■ TASK STATEMENT ■
Place the lines of the entries below into a numbered list, leaving out any blank lines. Start at the line that contains "This screenshot has width=812, height=418." and stop after the line that contains "Looking at the screenshot, I should (318, 20).", including both of these lines and nothing outside them.

[Item-finding records]
* BEGIN *
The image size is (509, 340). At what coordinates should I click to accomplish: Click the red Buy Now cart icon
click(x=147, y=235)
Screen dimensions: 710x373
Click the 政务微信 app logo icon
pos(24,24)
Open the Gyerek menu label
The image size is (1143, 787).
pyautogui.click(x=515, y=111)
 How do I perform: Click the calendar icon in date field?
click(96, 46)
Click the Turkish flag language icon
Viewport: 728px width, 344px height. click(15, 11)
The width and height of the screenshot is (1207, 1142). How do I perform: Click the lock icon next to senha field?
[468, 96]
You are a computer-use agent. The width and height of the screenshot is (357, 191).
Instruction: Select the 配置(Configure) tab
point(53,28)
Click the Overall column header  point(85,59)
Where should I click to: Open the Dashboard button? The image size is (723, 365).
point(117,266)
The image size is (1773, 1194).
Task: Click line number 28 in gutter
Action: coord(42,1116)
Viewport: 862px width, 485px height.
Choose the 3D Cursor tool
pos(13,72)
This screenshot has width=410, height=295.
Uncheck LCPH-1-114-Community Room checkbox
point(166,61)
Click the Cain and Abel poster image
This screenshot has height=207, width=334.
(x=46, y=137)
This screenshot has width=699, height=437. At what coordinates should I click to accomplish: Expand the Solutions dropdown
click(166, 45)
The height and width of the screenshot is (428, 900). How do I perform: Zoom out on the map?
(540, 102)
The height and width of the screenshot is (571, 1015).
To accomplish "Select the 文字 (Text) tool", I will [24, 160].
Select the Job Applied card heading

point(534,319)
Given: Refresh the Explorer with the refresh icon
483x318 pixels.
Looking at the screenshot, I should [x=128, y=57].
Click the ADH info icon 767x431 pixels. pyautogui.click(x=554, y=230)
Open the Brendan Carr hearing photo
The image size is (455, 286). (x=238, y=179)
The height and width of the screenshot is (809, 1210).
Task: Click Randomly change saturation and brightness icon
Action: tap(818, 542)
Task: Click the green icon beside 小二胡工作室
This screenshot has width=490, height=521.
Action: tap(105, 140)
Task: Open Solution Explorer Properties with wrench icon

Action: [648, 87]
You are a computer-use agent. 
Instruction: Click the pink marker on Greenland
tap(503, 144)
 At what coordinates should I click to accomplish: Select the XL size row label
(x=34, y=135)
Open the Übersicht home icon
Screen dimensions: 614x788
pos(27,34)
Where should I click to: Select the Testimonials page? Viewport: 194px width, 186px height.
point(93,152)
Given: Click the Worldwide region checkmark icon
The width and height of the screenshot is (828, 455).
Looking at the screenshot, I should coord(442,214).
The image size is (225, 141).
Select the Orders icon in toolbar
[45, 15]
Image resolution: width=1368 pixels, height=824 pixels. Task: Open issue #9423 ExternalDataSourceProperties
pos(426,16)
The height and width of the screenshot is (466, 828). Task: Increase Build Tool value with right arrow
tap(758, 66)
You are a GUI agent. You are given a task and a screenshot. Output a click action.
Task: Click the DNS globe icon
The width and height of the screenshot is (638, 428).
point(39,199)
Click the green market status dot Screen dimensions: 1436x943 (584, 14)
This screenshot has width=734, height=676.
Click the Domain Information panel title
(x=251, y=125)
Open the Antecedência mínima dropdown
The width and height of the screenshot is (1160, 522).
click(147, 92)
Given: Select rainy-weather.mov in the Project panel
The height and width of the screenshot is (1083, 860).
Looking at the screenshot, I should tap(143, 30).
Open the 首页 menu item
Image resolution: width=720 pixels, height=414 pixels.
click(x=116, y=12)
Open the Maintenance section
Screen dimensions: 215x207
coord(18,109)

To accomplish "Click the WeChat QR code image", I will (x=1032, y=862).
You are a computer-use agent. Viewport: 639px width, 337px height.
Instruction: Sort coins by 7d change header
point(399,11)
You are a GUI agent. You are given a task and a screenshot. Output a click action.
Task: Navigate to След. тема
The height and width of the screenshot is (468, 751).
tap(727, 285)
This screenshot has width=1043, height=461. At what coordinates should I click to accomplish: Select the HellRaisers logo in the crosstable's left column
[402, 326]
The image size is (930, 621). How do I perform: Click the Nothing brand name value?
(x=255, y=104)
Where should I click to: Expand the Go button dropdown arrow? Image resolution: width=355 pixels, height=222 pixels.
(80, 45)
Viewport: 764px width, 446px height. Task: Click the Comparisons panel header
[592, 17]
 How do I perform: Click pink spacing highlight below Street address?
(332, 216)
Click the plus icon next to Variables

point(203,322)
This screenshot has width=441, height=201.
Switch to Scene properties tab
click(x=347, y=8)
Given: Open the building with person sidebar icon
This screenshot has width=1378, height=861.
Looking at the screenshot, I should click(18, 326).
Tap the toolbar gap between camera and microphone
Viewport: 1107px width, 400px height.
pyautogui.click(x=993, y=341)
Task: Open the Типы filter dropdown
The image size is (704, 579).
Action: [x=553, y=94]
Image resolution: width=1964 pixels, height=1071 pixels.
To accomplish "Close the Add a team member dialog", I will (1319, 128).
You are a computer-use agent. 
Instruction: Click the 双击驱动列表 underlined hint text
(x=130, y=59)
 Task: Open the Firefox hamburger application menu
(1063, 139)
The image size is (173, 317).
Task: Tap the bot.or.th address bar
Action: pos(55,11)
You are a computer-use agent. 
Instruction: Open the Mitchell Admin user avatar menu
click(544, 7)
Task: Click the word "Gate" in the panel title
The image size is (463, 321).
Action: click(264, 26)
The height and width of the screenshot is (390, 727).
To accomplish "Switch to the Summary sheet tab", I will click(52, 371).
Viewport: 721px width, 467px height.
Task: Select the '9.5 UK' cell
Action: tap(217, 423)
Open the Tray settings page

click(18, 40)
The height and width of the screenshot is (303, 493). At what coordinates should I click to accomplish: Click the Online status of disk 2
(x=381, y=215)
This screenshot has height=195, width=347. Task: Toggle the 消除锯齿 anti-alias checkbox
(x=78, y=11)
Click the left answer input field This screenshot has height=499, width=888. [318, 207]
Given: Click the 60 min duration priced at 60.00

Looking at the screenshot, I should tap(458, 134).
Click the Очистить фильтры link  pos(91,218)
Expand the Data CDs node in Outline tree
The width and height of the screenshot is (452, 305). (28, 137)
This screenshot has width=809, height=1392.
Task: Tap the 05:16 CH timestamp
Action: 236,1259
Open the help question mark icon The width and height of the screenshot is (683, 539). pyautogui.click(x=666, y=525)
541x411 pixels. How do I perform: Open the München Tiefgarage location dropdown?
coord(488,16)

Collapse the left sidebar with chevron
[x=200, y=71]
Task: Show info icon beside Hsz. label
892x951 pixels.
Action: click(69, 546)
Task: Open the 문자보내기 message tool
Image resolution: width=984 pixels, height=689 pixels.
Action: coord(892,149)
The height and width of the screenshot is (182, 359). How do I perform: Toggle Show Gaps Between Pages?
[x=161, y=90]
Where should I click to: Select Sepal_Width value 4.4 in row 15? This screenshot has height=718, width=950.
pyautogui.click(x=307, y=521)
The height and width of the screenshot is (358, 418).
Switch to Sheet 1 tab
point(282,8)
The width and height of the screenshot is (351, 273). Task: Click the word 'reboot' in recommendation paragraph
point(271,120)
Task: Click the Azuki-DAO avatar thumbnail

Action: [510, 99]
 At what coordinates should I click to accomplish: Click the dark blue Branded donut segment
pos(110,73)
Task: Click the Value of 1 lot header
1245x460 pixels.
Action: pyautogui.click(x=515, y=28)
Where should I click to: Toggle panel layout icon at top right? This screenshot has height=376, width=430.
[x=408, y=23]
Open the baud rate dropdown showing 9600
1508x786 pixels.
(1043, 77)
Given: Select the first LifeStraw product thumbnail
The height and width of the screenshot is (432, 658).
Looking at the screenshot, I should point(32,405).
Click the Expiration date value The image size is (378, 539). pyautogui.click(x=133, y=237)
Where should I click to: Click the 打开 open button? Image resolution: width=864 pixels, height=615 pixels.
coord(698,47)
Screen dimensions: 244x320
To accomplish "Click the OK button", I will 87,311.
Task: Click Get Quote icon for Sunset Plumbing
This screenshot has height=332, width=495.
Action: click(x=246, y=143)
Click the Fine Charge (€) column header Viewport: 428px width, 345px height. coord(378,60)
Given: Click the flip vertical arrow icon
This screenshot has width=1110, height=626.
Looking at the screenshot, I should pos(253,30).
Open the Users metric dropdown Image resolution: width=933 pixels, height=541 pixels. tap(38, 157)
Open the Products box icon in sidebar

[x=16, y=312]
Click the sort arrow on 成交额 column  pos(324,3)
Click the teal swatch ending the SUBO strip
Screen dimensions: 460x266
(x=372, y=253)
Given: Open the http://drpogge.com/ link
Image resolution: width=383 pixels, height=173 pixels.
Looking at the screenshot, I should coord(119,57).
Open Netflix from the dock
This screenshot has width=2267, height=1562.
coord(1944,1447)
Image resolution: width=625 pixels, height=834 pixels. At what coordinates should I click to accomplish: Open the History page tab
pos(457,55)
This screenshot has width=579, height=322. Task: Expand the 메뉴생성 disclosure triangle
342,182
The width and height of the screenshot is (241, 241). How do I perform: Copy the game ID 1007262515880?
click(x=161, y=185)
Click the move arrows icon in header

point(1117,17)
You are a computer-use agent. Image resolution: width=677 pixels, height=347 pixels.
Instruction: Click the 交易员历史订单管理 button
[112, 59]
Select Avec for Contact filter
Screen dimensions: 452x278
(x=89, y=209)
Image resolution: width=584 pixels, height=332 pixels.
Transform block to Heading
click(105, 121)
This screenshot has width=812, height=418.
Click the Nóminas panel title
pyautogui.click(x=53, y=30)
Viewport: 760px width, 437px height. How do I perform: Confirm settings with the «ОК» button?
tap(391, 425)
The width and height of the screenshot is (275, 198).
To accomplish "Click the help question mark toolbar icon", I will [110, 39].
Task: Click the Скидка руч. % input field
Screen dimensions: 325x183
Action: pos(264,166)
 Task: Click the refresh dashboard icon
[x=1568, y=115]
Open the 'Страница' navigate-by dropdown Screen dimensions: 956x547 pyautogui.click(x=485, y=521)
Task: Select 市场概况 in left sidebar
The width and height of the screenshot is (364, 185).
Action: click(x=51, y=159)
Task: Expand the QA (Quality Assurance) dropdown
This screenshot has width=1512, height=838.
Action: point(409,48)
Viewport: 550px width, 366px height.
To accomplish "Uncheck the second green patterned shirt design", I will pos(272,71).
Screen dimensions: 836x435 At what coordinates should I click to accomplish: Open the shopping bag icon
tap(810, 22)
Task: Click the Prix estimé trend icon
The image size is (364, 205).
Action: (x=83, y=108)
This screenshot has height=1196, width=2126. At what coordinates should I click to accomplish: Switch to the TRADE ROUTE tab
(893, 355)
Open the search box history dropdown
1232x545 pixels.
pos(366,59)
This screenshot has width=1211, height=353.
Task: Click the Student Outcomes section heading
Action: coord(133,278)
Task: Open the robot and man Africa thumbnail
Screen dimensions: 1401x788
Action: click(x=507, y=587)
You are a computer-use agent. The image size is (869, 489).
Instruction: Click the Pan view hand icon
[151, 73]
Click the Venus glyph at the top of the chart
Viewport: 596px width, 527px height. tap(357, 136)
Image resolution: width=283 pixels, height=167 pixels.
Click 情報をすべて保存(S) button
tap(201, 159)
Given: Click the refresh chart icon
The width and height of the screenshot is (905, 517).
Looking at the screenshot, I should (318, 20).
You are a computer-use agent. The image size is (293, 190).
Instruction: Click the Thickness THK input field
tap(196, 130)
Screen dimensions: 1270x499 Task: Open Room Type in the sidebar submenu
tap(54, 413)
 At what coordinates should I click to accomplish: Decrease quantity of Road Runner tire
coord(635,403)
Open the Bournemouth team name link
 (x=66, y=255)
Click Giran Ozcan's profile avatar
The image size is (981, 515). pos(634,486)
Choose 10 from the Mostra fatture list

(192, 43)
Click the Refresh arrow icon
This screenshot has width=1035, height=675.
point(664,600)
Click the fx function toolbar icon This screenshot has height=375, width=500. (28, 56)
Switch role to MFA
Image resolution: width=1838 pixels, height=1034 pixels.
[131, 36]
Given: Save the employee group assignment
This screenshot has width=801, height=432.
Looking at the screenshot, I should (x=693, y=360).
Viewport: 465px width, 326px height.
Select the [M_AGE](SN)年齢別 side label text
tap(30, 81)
* END *
■ FINAL RESULT ■
1. This screenshot has width=812, height=418.
2. Click the Nóminas panel title
3. pyautogui.click(x=53, y=30)
4. Viewport: 760px width, 437px height. How do I perform: Confirm settings with the «ОК» button?
5. tap(391, 425)
6. The width and height of the screenshot is (275, 198).
7. To accomplish "Click the help question mark toolbar icon", I will [110, 39].
8. Task: Click the Скидка руч. % input field
9. Screen dimensions: 325x183
10. Action: pos(264,166)
11.  Task: Click the refresh dashboard icon
12. [x=1568, y=115]
13. Open the 'Страница' navigate-by dropdown Screen dimensions: 956x547 pyautogui.click(x=485, y=521)
14. Task: Select 市场概况 in left sidebar
15. The width and height of the screenshot is (364, 185).
16. Action: click(x=51, y=159)
17. Task: Expand the QA (Quality Assurance) dropdown
18. This screenshot has width=1512, height=838.
19. Action: point(409,48)
20. Viewport: 550px width, 366px height.
21. To accomplish "Uncheck the second green patterned shirt design", I will pos(272,71).
22. Screen dimensions: 836x435 At what coordinates should I click to accomplish: Open the shopping bag icon
23. tap(810, 22)
24. Task: Click the Prix estimé trend icon
25. The image size is (364, 205).
26. Action: (x=83, y=108)
27. This screenshot has height=1196, width=2126. At what coordinates should I click to accomplish: Switch to the TRADE ROUTE tab
28. (893, 355)
29. Open the search box history dropdown
30. 1232x545 pixels.
31. pos(366,59)
32. This screenshot has width=1211, height=353.
33. Task: Click the Student Outcomes section heading
34. Action: coord(133,278)
35. Task: Open the robot and man Africa thumbnail
36. Screen dimensions: 1401x788
37. Action: click(x=507, y=587)
38. You are a computer-use agent. The image size is (869, 489).
39. Instruction: Click the Pan view hand icon
40. [151, 73]
41. Click the Venus glyph at the top of the chart
42. Viewport: 596px width, 527px height. tap(357, 136)
43. Image resolution: width=283 pixels, height=167 pixels.
44. Click 情報をすべて保存(S) button
45. tap(201, 159)
46. Given: Click the refresh chart icon
47. The width and height of the screenshot is (905, 517).
48. Looking at the screenshot, I should (318, 20).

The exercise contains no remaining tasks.